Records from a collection
= Beginning of Section =

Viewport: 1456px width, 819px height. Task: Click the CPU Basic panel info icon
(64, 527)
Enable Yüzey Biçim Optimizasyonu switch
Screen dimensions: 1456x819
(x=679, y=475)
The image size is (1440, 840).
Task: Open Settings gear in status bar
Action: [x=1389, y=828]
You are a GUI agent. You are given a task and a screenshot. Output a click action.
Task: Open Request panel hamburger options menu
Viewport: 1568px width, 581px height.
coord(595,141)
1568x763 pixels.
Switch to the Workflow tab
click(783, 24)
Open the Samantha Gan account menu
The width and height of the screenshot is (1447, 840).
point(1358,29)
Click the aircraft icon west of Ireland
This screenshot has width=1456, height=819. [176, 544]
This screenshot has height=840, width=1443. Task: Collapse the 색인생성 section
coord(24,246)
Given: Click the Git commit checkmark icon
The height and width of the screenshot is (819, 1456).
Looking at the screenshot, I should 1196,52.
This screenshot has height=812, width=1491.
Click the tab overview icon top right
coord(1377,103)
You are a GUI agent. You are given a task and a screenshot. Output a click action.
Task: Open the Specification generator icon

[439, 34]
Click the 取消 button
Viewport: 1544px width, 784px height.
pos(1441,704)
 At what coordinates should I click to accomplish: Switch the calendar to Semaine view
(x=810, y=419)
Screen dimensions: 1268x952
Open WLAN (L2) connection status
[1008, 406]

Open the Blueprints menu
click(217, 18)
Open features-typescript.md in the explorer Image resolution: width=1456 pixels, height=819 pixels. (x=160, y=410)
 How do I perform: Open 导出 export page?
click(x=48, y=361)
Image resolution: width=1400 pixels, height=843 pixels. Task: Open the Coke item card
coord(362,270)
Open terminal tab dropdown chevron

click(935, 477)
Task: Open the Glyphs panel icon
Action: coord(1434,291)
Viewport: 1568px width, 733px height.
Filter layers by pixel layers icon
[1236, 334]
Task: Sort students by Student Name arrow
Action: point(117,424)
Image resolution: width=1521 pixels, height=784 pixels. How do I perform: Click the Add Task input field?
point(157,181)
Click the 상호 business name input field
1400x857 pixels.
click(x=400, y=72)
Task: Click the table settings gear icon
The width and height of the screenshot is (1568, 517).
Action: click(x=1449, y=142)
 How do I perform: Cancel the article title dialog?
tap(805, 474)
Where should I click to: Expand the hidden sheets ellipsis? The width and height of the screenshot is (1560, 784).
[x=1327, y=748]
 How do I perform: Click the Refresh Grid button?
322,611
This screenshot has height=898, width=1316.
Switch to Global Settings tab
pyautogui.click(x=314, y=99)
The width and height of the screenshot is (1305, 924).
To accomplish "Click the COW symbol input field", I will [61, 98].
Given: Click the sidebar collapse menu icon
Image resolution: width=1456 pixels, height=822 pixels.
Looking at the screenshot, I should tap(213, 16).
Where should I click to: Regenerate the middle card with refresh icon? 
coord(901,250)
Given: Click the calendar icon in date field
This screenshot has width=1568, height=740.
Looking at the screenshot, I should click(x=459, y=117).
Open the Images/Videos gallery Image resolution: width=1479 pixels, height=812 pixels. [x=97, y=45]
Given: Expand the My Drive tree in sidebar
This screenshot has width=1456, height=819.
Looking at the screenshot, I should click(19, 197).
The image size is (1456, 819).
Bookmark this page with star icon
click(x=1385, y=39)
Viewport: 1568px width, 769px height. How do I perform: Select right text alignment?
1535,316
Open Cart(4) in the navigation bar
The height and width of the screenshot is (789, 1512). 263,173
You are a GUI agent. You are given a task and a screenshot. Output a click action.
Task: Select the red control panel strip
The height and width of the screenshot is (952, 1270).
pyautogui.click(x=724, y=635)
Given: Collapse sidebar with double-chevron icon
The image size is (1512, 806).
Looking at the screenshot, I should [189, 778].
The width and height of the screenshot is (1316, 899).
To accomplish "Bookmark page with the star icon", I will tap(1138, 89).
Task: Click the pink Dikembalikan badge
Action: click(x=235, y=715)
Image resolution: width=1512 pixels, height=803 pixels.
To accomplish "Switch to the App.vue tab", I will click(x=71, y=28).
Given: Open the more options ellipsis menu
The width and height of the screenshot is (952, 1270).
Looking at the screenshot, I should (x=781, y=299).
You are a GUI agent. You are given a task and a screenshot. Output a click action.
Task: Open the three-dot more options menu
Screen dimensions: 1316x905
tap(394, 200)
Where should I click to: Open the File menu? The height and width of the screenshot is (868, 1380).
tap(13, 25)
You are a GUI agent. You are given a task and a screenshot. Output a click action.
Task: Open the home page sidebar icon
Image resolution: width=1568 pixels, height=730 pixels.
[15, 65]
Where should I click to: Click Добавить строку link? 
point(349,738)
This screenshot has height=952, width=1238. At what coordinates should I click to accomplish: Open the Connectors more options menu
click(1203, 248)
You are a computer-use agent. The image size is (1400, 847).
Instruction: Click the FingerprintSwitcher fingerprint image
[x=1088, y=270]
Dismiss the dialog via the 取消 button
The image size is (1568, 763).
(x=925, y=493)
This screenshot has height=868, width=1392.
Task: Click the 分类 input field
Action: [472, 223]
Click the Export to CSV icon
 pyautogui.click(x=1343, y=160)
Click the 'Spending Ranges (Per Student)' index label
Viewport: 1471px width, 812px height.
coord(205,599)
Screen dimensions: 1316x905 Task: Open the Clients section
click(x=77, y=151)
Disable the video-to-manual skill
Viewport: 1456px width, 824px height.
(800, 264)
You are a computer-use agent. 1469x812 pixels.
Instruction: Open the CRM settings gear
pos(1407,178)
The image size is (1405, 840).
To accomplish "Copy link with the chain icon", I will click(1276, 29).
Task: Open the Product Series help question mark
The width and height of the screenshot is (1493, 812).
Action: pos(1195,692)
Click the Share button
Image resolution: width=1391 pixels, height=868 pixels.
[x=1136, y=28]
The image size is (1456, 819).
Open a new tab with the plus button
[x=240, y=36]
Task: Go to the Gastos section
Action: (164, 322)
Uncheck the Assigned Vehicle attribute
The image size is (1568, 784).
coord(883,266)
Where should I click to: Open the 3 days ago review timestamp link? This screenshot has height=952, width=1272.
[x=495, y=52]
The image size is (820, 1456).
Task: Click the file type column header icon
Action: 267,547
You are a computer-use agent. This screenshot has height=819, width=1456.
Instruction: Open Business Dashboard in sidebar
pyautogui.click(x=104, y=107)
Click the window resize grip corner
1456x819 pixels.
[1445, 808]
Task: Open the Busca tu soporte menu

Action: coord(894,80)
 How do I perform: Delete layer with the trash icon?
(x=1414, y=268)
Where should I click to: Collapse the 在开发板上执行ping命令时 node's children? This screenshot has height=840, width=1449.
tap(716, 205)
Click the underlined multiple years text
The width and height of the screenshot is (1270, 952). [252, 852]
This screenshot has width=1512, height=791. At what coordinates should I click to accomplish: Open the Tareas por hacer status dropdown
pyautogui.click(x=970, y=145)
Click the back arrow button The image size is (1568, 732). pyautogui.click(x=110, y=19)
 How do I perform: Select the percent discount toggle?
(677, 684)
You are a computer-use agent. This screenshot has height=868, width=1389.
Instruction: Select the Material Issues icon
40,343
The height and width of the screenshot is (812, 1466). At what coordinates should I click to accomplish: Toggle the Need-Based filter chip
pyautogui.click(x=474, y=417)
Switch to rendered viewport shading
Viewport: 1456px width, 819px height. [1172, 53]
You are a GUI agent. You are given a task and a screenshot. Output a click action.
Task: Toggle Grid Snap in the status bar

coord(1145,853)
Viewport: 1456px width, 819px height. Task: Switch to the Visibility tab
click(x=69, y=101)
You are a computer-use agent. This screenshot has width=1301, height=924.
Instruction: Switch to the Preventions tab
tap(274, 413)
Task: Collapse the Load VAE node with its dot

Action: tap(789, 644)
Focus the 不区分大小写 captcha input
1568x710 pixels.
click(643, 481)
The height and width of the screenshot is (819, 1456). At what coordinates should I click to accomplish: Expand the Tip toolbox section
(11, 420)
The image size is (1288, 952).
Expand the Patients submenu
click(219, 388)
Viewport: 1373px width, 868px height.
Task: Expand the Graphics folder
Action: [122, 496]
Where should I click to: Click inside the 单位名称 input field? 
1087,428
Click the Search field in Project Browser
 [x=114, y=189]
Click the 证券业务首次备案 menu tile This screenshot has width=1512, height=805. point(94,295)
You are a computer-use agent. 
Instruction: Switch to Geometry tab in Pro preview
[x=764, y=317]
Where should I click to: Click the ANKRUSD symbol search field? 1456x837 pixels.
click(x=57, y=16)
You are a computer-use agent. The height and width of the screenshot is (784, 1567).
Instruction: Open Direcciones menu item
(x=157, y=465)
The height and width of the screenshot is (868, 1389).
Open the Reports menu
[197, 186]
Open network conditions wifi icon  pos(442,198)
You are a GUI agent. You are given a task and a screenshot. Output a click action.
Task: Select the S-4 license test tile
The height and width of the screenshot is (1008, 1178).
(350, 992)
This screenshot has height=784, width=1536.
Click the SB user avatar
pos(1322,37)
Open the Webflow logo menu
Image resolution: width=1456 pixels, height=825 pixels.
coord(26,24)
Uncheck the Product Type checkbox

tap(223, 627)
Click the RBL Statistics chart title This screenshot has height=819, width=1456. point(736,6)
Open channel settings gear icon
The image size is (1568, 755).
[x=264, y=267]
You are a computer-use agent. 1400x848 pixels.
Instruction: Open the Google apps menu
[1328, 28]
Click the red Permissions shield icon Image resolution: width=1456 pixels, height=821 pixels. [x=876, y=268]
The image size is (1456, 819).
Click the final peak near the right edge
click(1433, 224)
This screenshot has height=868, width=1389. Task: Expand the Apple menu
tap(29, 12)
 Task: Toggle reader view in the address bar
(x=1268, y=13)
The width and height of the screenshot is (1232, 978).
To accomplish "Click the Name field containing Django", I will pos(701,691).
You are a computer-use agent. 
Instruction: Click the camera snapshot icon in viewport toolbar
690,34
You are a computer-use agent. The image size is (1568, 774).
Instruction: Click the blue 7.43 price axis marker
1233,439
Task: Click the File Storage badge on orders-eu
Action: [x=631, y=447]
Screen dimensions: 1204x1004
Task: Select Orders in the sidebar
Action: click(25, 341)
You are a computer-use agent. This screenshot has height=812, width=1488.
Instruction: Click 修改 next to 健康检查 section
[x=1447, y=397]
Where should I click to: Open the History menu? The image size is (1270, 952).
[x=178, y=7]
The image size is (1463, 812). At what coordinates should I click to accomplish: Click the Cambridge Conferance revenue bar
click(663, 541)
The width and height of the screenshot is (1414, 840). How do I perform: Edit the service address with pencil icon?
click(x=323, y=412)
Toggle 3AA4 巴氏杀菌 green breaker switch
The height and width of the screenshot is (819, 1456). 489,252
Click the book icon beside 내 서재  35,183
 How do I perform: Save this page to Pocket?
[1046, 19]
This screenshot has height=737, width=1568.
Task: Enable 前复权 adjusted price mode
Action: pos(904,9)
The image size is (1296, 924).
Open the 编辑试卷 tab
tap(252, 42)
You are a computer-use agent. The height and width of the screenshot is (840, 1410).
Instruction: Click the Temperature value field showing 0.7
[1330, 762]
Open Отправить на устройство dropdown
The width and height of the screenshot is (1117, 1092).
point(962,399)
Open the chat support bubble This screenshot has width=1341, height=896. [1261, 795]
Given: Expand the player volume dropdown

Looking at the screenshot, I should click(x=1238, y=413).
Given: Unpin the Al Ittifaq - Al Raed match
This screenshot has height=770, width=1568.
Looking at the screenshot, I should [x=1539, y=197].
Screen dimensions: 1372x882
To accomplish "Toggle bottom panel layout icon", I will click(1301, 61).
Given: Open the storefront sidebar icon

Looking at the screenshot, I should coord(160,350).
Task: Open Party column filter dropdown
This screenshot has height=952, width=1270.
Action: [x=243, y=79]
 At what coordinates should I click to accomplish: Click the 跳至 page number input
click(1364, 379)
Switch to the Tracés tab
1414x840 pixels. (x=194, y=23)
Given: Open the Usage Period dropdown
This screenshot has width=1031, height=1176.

= End of Section =

Identify how many lines in the entries above contain the word "tile" and provide only that figure.

2